133 thoughts on “Are Your Almonds Truly Raw?

  1. Dana

    Wow, this webpage is like shill-central. The reason they do not want us to consume the almonds raw, is because those are too healthy. Humans consumed them for kabillions of years before the almighty science came around and created the issues we see with bacteria today. They did not die, they did not get sick. Factory farming of ANY food, will introduce bacteria. If the raw almonds did not provide such a high content of B17, then we would not be having this discussion. Nor would the shills be commenting.

    This blog is awesome, and this piece is wonderfully written! Thank you for spreading information instead of lies. It is refreshing to see these days! Now y’all go drink some raw milk and eat an apple seed with cyanide… and NOT die!

    1. Dinah

      You, you’re the one I want to talk to. Thank you for being a wonderfully truthful and insightful person. Where do you buy your almonds? I want what you’re having.

  2. Brian Paddock

    I think Nonpareil almonds are not bitter at all and are even a little sweet. I also grow Monterey variety and they may be a tad less sweet, they are not bitter either. I am an almond grower and directly sell my organic certified unpasteurized almonds to the consumer. I am willing to sell you any variety (I have 3) and any quantity under 100lbs. I can also provide different varieties I grow, separated so you can discover the variety you like the best. Check out our farm at and see and read for yourself how we grow your healthy food the way it should be done.

    1. Ken

      Thank you Mr. Paddock. Your web site is nicely done and had great information on your farming practices. I just ordered a 5 pound bag. Thank you for the care you put into your farm.

      I have a Natural Grocers near by, and they sell a Organic Spanish Raw Almond. Being from Spain I assume it really is raw, but I have not been able to comform that. Plus they have a dust on them that I don’t enjoy while eating them (what is that from?).

    2. David sirieix

      What an article….; i shop carefully at the outdoor market in NY and would like to order your raw almonds if possible (?)
      Additionally, i am looking for walnuts, caschews, peanuts, figues* and dates ***
      I buy currently at fairway (organic) can u tell me if they come from California as well (??)
      Whole foods was “out” of the italian raw almonds and inend up buying them from
      The Brenner farm site….
      Can u help me source the above (?)

  3. Brianna

    Great blog-post!

    I appreciate how hard you and Annemarie work to share information about this topic. I’d rather have almonds that were pasteurized than sprayed with chemicals. They should stop lying about being raw and tell you which treatment they received. How can the guy advertise his own “real” raw almonds as raw when the others are lying in their advertising?

  4. Nancy Hardy

    Hi, Is there any way to find UNPASTURIZED, raw and organic seeds, such as pumpkin, sunflower and sesame,in the US? Thanks

  5. Steve

    This. ALL. OF. THIS!

    Thank you for consistently and constantly taking the time to think holistically about the world we live in and how we are all connected with the earth through science.
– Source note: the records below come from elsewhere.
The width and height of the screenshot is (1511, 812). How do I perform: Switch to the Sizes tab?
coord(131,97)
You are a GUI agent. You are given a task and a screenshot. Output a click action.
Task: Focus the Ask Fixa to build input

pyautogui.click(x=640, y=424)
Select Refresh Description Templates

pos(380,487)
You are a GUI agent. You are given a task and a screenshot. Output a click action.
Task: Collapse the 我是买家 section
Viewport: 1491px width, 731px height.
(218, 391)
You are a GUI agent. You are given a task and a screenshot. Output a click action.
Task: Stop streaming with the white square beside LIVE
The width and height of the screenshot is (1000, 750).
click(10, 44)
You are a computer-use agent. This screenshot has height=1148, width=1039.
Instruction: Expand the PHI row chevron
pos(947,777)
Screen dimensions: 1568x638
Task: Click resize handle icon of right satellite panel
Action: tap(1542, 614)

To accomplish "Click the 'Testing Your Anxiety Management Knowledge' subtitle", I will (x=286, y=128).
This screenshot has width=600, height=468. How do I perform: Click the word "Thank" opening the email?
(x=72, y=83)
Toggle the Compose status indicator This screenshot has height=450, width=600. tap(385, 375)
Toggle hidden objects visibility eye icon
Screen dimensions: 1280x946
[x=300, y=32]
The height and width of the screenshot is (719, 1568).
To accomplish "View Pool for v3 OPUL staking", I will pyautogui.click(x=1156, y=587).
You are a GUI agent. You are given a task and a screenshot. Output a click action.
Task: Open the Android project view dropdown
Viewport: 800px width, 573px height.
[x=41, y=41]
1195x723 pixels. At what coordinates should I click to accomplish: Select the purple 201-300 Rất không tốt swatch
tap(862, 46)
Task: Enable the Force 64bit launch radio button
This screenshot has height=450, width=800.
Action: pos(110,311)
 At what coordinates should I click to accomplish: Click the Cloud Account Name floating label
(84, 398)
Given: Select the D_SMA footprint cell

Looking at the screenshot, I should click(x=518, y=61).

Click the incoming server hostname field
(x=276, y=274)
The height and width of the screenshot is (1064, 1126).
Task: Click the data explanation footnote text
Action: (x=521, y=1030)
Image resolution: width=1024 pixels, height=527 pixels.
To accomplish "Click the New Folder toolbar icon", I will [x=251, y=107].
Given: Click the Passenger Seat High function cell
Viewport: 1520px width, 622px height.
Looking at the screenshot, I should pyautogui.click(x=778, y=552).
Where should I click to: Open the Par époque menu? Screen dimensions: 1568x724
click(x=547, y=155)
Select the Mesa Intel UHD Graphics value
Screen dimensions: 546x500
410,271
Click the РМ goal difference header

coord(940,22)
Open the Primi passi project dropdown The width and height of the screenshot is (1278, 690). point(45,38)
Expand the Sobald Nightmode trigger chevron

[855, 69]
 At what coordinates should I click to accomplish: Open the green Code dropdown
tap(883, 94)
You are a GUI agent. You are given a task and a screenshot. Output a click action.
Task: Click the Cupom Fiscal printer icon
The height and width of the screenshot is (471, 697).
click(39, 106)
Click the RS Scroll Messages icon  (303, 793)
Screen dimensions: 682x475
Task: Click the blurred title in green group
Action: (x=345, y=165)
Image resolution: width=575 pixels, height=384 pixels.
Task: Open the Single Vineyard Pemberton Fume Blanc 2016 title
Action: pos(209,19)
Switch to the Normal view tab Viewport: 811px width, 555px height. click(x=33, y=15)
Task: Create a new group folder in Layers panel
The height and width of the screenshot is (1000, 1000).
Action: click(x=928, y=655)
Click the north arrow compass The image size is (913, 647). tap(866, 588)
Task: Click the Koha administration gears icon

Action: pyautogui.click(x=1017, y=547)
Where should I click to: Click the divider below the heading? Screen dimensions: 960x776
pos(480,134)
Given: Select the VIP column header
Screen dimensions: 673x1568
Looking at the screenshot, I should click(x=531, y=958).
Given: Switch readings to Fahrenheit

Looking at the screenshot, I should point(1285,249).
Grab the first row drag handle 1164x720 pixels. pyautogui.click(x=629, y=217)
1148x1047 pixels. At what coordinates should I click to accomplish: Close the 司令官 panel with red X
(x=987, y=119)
    I’m actually planning on going with Bremner’s (unless I want to spend $250 just to save on a bulk rate from Blue Mountain (although I know they sell bentonite clay that is mined the appropriate way!)

    My question is actually about “One Lucky Duck” . . . I tried to search online for it, but it looks like it was a brick-n-mortar that closed down? Is it near where you live? Did it move or get reopened? Just wondering if the company has a new name or something!

    Ever since I made those Date Energy Balls, I knew I had to Subscribe. Thanks for the constant ideas and knowledge. It’s made me a fantastic raw vegan paleo cook. 😀 BTW, I’m at the point right now that sprouted nuts are SO delicious that I can’t even make them last long enough to cook with them. HA! Except for Cashew crusted cod filet…… but that’s it!